Jessya's grandmother's aloe plants

Both of my grandmothers lived with me growing up. My parents were immigrants and soon after they established themselves they arranged to bring their parents over to the US. They immigrated from the Soviet Union, and for a period of time we had all four grandparents under our roof. Both of my grandmothers loved plants. They nurtured them. They'd teach me which leaves to pluck out of the fields outside my school to treat warts, and which berries to eat, and where the best mulberry trees were, and which mushrooms to pick and which to leave. We'd have family mushroom hunting afternoons and spend the evenings frying up and marinating mushrooms.

My paternal grandmother treated most things with aloe. Burn? Aloe. Cold? Aloe. It weirded me out. It was snotty and runny and goopy and tasted bad.

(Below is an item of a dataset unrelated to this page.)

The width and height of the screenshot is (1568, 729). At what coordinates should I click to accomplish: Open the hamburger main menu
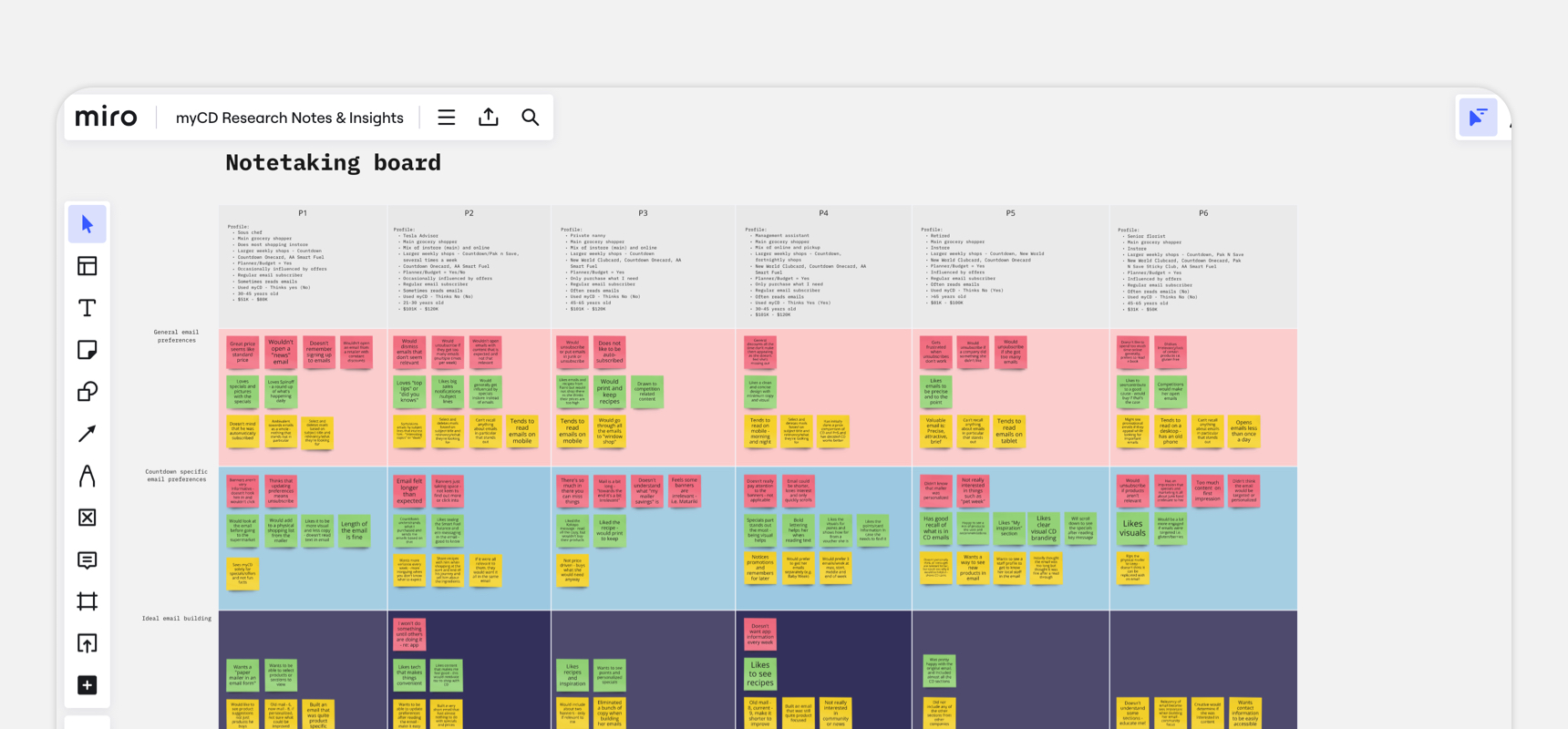click(446, 118)
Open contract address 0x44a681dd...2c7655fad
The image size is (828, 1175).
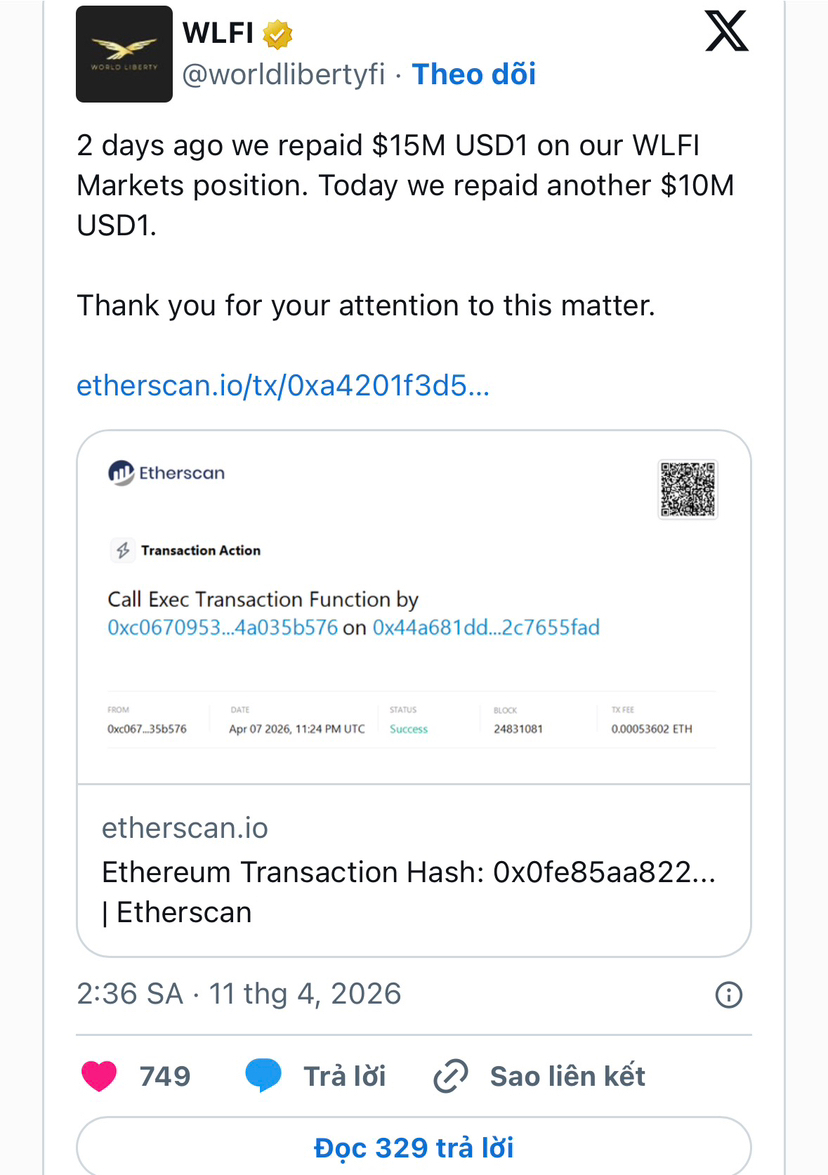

She passed away a few years ago. When she was getting worse she had to move out of her apartment and we had to distribute her belongings.

I took the two huge aloe plants in their large terracotta planters. They were overgrown and needed to be transferred, so I was able to make many many little plants and still have a huge overgrown pot. I distributed the little plants to friends and family, and continue to do so to this day.

Every time I rub aloe on my own kids after an afternoon in the sun, I remember my grandmother. I love that she lives on in my home through my aloe plant, and has now found her way into many other homes of the people I love. Grandma is all around me, filling my home with aloe and spider plants and my own mulberry hunts with my children. A little part of her will propagate through the generations.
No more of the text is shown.